State law allows districts five annual “calamity days” to shorten their school years for weather-related reasons without losing state aid; about a third of Ohio districts already have reached that limit this year. Districts are required to provide at least 175 days of instruction each year.

At Mr. Kasich’s urging, the legislature voted in 2011 to increase the number of annual calamity days from three to five. This week, the governor proposed adding four calamity days this school year. A separate bill sponsored by state Sen. Edna Brown (D., Toledo) would provide three more calamity days.

Mr. Kasich says his plan would “let everyone stay focused on the top priority when weather hits: keeping kids safe.” Of course that’s the immediate imperative, when school-closing policies are appropriate.

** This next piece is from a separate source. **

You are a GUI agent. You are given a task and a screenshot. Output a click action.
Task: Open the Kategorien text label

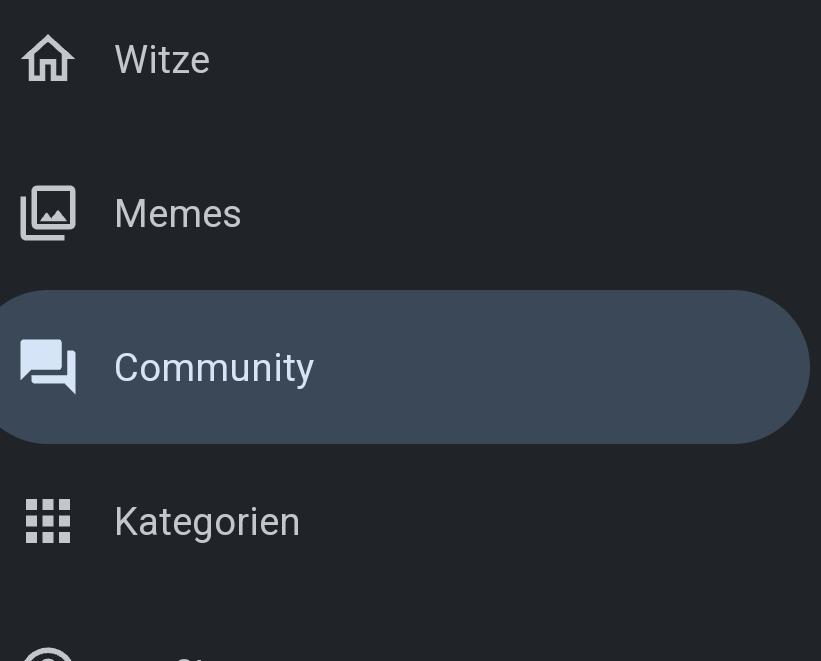[x=207, y=522]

But when this winter is over — and it will end, as implausible as that might seem now — the priority will revert to giving Ohio students an adequate education. Shaving even more days from the school year won’t advance that goal.

Ohio’s current school year is already too short to get the job done. A study released Tuesday by the Annie E. Casey Foundation concludes that 63 percent of Ohio fourth-graders — and 80 percent of lower-income students — do not read at grade level.

Such reading proficiency, or lack of it, is a key predictor of future success in school and at work, the study notes. Ohio has an ostensible “guarantee,” advanced by Mr. Kasich, that third-graders who do not read well enough won’t get promoted.

A separate recent report by the Ohio Board of Regents concludes that 40 percent of Ohio high school graduates who enroll in the state’s public universities and colleges aren’t prepared for college-level math and English courses. How would reducing the school year further, if only temporarily, start to reverse these alarming figures?

Skeptics might suggest that financially strapped districts forced to extend their school years would provide only a charade of additional teaching, by keeping children longer some days or concocting bogus online instruction. You’d hope no school system would be that cynical or unprofessional.

But if state government were to provide emergency aid to help districts conduct a full school year — and it should — it could monitor how that money gets used. State-administered aid to public schools has declined in recent years; Columbus shouldn’t compound that error in the guise of concern for children’s safety.

Many Michigan school districts face even more severe weather challenges than their Ohio counterparts. But in that state, there has been no serious talk of shortening the school year, which includes a minimum of 170 class days and provides for six snow days.

Ohio school districts need to offer a full school calendar this year, however long it takes. State government must help them with adequate financial aid to meet that objective. Anything less would belie Ohio politicians’ oft-stated claims about the elevated value they place on education — something to keep in mind during an election year.